Es duro el oficio de librero. Tienen que lidiar, cuando no con su propia locura ―y en el caladero de libros viejos suele darse más―, con la de los que vienen a relatarles su mili, sus rarezas a poner en venta. El día de la inauguración, más gris y otoñado, pasado el Gijón en dirección Cibeles, tuve oportunidad de presenciar un diálogo que inauguraba a su vez las cuitas de los libreros para con los lectores que son vendedores también. El que intentaba el negociado era bajito, pelo cano y calva avanzada. Rostro serio, no pestañeaba, gafas cuadradas de montura metálica. Ropas sencillas, pudiendo pensar que era profesor o funcionario en uno de los edificios ministeriales cercanos. Estaba muy cerca del rostro del librero, de pelo y barbas igualmente canas, pero gesto irónico viéndoselas venir, diciéndose madre mía, ya estamos, pronto hemos empezado, dame paciencia, Señor. Le echaba el aliento. ‘¿Entonces está interesado? Dígame, ¿va a estar aquí los siguientes días? Si de verdad es así, le traigo la colección, porque la tengo y a muy buen recaudo. Créame. Porque le interesan, ¿no? ¿Le gustan los cómics? Pues yo se la traigo, si usted se fía de mí, se la enseño.’ El librero miraba a babor y a estribor deseando que lo fueran realmente y arrojarle y arrojarse a las corrientes. Se le escapaba la risita, el otro sin dejar de clavarle los ojos. Daban ganas de socorrerle pues, mientras su cachondeo silencioso aumentaba, al otro se le iban inyectando en sangre las cuencas, relamiéndose de una posible transacción. De cómics, de a saber qué cómics y en qué estado. Lo mismo resultaba cierto y le traía una maravilla. Lo mismo era un centón de papelajos comidos por la humedad.

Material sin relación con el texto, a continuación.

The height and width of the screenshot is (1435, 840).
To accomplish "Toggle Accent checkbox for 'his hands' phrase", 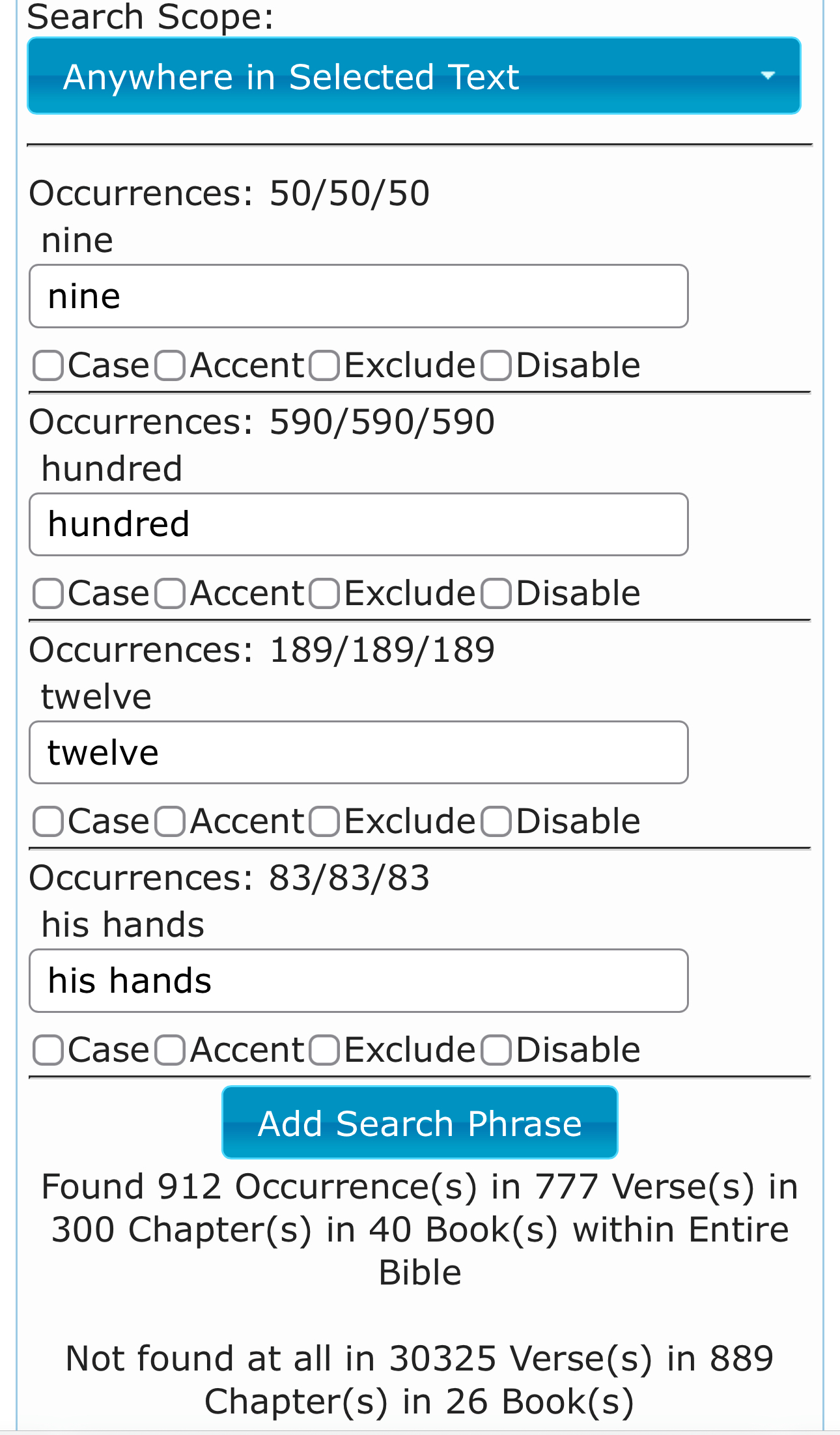I will pos(171,1050).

Juanma y Jonás, estimables hermanos en el mismo oficio y con puesto en la cuesta de Moyano, me han permitido saber de otros locos que rondan la zona. Mientras Juanma unos días me comentaba la parte histórica de su librería, siendo evidente la influencia de su padre, Jonás lo hacía de la galería de raros y curiosos que suelen amenizar el sitio. En Moyano, me decía, últimamente solía aparecer uno de esos que vienen a recitarte poesías. Lo intentaba el buen hombre, pero su declamación quedaba en un recital lisérgico para niños, con torpes gracietas para captar al público adulto. También estaba un sabelotodo de aparición reglada, de dos a tres y media, que venía para discutir y sentar cátedra con todo el que pudiera. Y el que merece el podio ganador: un ex militar que, si bien años atrás se dedicaba a recorrer la cuesta arriba y abajo cantando el Cara al sol, fue pasando a comprador charlatán (sin evitar comentario de cada nombre de autor que leyese en las cubiertas) y luego a budista temeroso, tertuliano con vírgenes y ángeles, anunciador de la inminente Tercera Guerra Mundial y esclarecedor de que la pandemia de COVID fue provocada por el contubernio judeo-masónico.
¿Quién quiere novelas habiendo estos personajes pululando entre nosotros? Valen, si somos sus testigos o nos son relatados, como escribió Balzac, para entregarnos a ‘esperanzas aturdidamente locas’, esas que hacen de la vida de los jóvenes y los que ya no ‘un algo tan repleto de emociones.’